The answer is the exact run of lines in the listing below from the line containing "The height and" up to and including the line containing "Task: Go to Contact in top navigation", with pictures removed.
+-------+
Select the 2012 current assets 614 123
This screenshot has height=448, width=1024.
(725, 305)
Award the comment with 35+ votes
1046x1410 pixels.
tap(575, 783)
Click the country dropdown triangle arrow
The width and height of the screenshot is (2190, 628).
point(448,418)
+-------+
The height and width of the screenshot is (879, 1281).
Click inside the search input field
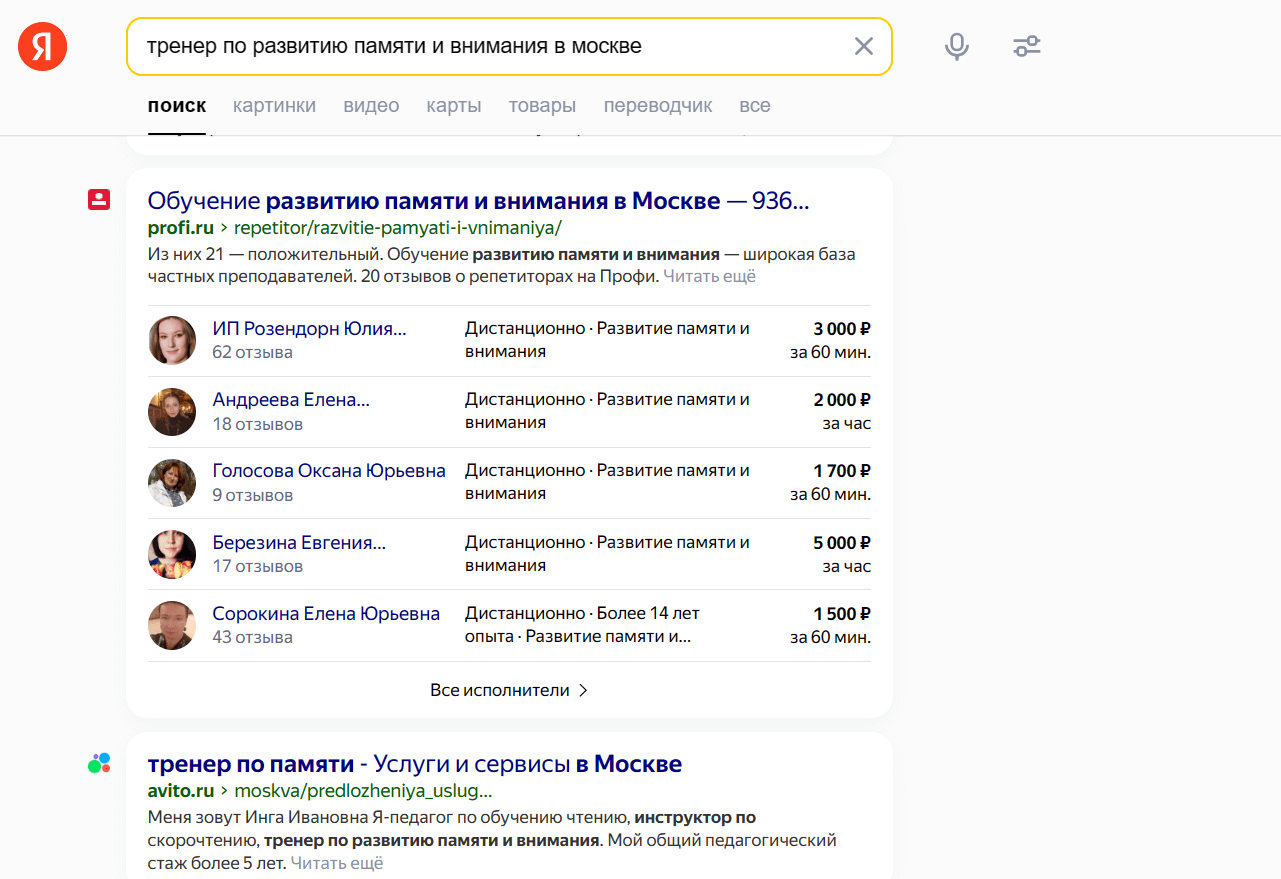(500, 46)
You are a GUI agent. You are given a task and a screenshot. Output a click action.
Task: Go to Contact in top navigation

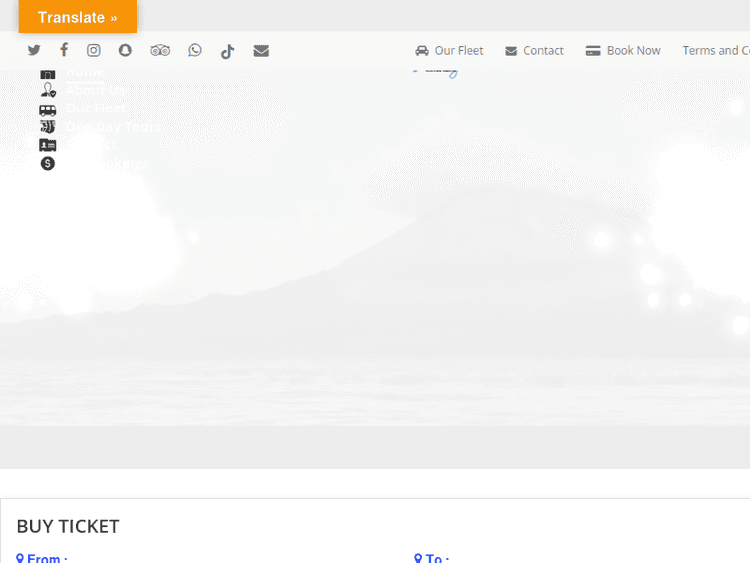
+-------+
Exercise result>
The height and width of the screenshot is (879, 1281).
Click inside the search input field
(500, 46)
You are a GUI agent. You are given a task and a screenshot. Output a click action.
Task: Go to Contact in top navigation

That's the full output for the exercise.